THE DATA:
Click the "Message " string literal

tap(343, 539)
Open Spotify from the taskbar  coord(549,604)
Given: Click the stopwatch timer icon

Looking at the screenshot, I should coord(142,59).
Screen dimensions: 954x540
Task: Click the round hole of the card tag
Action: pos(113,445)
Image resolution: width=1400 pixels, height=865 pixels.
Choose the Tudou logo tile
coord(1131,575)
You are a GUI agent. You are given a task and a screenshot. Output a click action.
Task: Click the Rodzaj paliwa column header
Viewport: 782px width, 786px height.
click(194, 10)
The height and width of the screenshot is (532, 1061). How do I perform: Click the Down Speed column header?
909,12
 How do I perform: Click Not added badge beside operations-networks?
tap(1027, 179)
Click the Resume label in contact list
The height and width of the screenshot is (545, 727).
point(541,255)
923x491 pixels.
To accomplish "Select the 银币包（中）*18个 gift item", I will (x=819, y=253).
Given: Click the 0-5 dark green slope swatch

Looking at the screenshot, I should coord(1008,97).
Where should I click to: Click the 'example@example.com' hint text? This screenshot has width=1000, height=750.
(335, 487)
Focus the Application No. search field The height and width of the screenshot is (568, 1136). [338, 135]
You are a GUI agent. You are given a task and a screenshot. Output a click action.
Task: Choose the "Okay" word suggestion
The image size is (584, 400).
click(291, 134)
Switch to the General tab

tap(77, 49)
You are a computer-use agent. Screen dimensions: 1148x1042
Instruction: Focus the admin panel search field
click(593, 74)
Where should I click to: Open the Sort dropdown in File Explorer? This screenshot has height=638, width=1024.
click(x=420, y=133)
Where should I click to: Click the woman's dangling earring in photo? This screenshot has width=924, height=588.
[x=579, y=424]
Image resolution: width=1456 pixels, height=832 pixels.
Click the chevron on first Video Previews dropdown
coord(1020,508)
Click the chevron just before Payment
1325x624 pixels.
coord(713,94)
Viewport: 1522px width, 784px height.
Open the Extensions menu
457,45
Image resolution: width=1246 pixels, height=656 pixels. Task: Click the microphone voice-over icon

WORK TO COMPLETE: From the line holding "Instruction: Focus the" to the last line of the records, quote each line exactly and add nothing.

EXPECTED ANSWER:
Instruction: Focus the admin panel search field
click(593, 74)
Where should I click to: Open the Sort dropdown in File Explorer? This screenshot has height=638, width=1024.
click(x=420, y=133)
Where should I click to: Click the woman's dangling earring in photo? This screenshot has width=924, height=588.
[x=579, y=424]
Image resolution: width=1456 pixels, height=832 pixels.
Click the chevron on first Video Previews dropdown
coord(1020,508)
Click the chevron just before Payment
1325x624 pixels.
coord(713,94)
Viewport: 1522px width, 784px height.
Open the Extensions menu
457,45
Image resolution: width=1246 pixels, height=656 pixels. Task: Click the microphone voice-over icon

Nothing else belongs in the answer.